Transcribe, without alteration, only the lines from the one containing "Kayıtlı Sepetlerim (1092, 1203)" through the last line of the material, both ends included.

RECORDS TO PROCESS:

◆ ◆ ◆ ◆ ◆ ◆ ◆

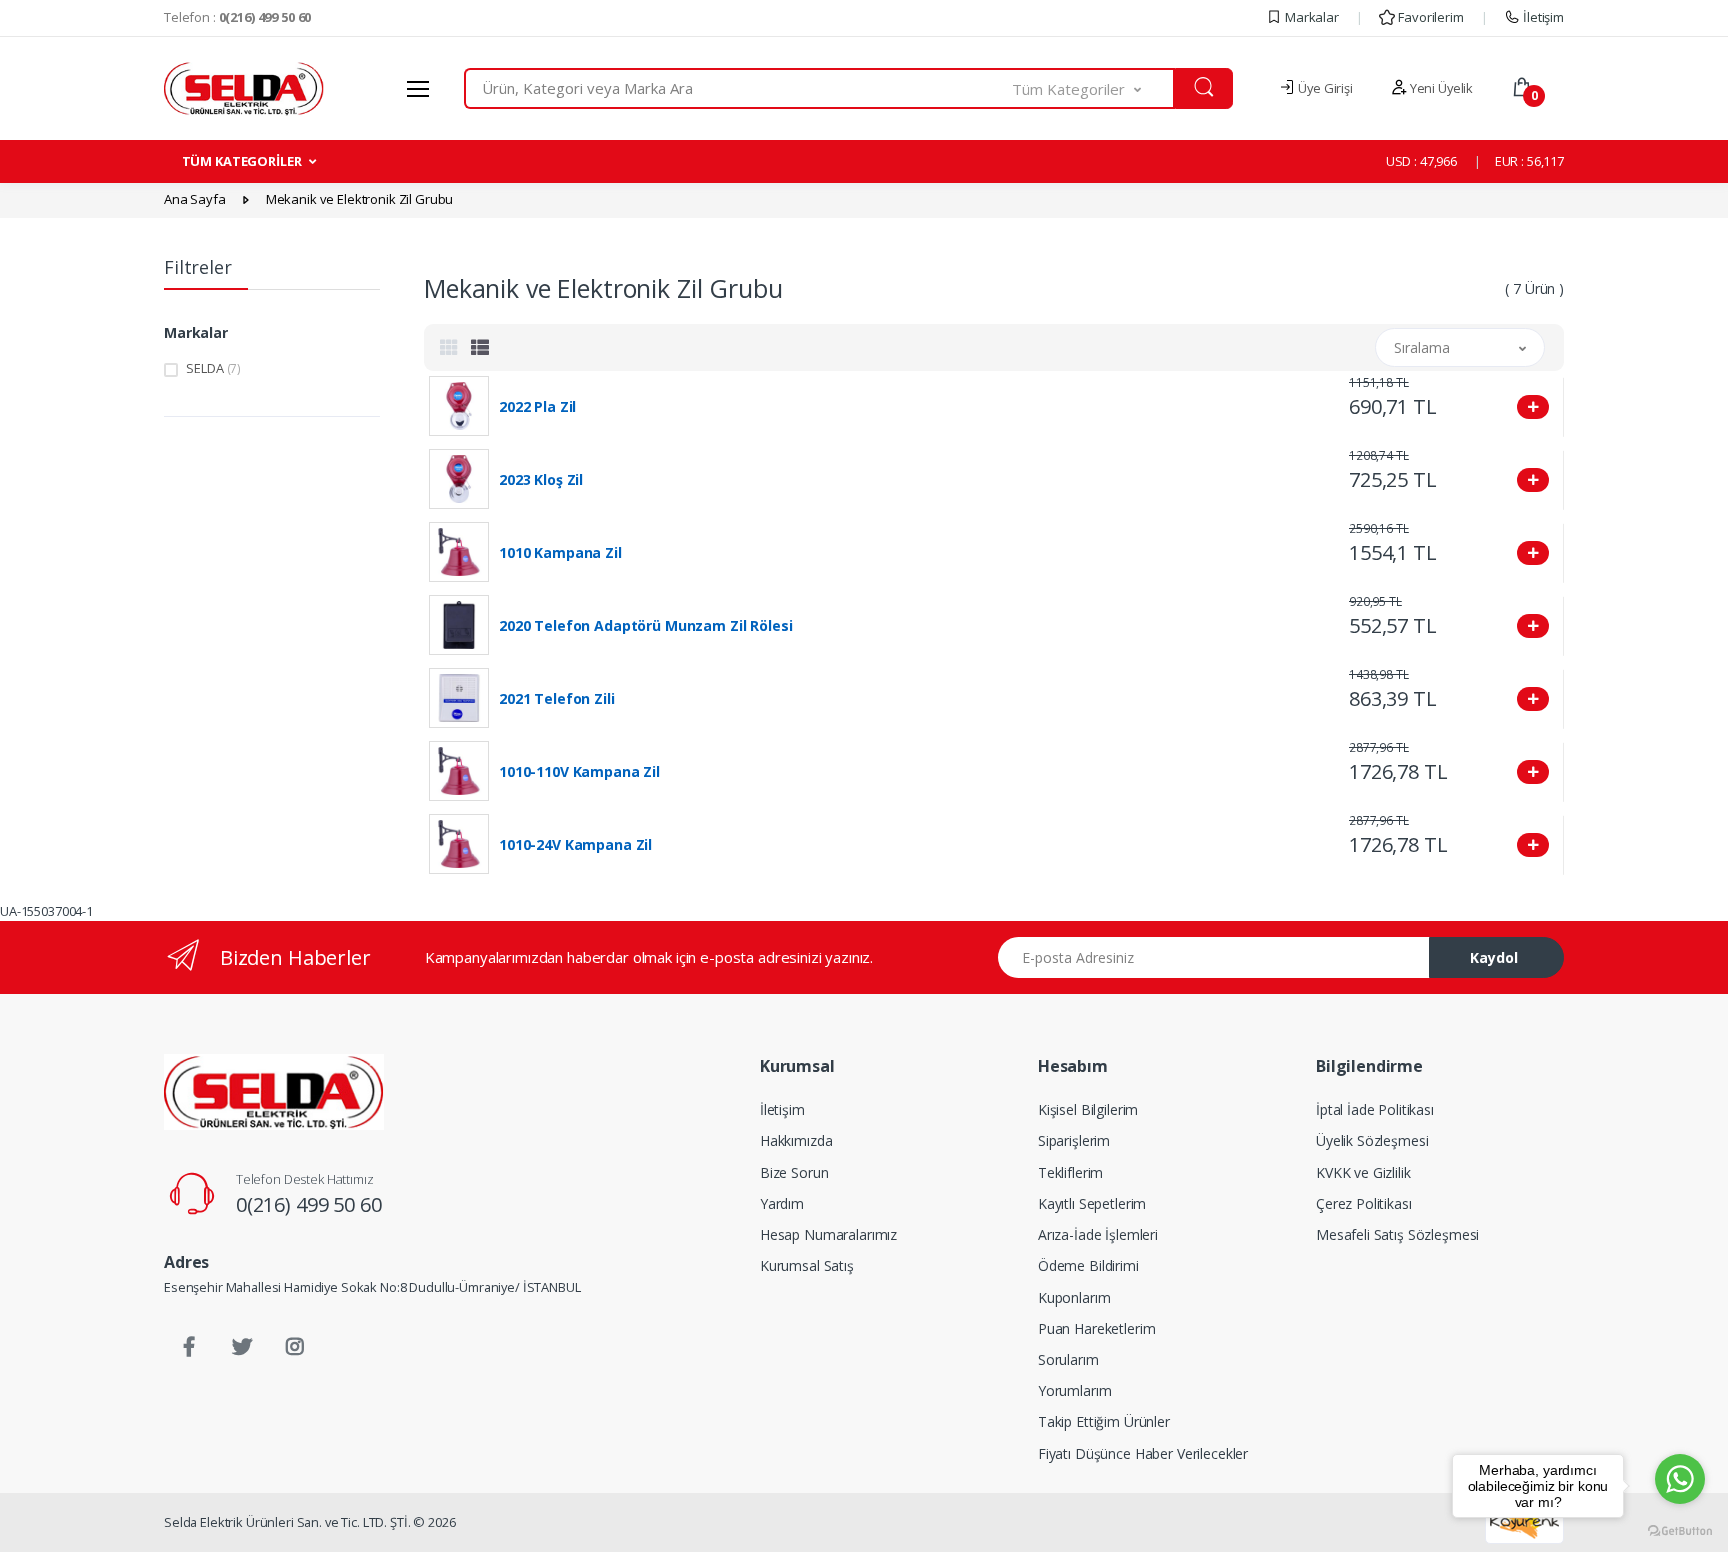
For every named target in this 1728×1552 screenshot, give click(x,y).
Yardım (782, 1203)
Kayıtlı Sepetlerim (1092, 1203)
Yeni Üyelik (1440, 88)
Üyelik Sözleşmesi (1372, 1140)
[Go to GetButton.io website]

◆ ◆ ◆ ◆ ◆ ◆ ◆

WRITTEN SOLUTION:
Kayıtlı Sepetlerim (1092, 1203)
Yeni Üyelik (1440, 88)
Üyelik Sözleşmesi (1372, 1140)
[Go to GetButton.io website]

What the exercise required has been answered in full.